A slick pair of earbuds

One of the more easily identifiable music-related components of the new Fire Phone are its earbuds. As you can see from the photo, they look pretty slick—and Amazon didn’t even need to spend $3 billion on a headphone hardware company, either.

As revealed during today’s event, the earbuds feature a flat cord, which is less likely to get tangled up in “god knots” (aka knots that cannot be undone unless you are the almighty creator of existence). Also the buds have magnets in them so they stick together, which theoretically also helps avoid tangled earbud cords.

Amazon CEO Jeff Bezos introduces the Fire Phone.

Above: Amazon CEO Jeff Bezos introduces the Fire Phone.

Image Credit: Mark Sullivan / VentureBeat

A game-changer?

Of course, we have no idea if the Fire Phone will change the business of digital music despite all of the points highlighted above. At the very least, the Fire Phone will hopefully force other smartphone makers to upgrade their earbuds and add a handful of useful features for music fans.

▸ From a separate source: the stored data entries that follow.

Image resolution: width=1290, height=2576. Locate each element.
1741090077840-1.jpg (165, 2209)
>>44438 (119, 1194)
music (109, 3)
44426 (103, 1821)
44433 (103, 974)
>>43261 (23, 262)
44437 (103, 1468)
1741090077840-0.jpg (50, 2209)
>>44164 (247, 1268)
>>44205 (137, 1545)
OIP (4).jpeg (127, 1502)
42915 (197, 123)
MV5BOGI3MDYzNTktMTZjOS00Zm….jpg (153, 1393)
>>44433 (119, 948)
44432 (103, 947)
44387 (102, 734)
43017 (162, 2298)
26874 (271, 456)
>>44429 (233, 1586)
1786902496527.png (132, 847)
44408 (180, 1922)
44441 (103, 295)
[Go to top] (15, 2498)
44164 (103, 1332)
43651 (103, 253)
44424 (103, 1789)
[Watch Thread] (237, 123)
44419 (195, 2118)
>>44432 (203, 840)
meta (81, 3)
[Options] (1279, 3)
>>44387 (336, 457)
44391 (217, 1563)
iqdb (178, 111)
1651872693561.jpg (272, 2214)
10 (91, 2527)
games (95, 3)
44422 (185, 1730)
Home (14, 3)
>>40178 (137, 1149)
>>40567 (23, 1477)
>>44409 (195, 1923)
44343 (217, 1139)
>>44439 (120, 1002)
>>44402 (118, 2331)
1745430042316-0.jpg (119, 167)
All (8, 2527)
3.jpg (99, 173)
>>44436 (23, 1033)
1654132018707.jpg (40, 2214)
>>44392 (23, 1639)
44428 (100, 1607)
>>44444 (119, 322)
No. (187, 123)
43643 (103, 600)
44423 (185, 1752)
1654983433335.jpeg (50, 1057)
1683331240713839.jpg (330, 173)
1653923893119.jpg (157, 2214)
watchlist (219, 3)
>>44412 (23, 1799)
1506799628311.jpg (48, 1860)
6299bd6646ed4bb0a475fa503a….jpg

But what the Fire Phone will do is make Amazon into a music company — instead of a company that offers some music services you barely use. More specifically, the Fire Phone turns Amazon into a company that focuses on digital music as a primary part of the experience. Before, Amazon’s music strategy took the form of a bunch of hobbled together apps across iOS/Android/Windows Phone devices that no one was really taking advantage of. (Because, why buy a digital track on Amazon if you can just use iTunes or Google Play on your iPhone/Android phone? Why upload your digital music to Amazon’s cloud if you never use Amazon? You can’t possibly fit the whole library within those 5GB of storage. Etc.)

But even if it doesn’t change the game, Amazon is now offering a music experience that borrows from many others. The Fire Phone helps Amazon compete more directly with Apple and iTunes. It’s Firefly feature serves as a replacement for Shazam, and the partnerships with music services like iHeartRadio mean it offers smart radio stations on par with Pandora. And when you factor in the free year of Prime membership, Amazon is now able to compete with premium music services like Rdio and Spotify with its own paid subscription service — one that’s cheaper and offers far more value.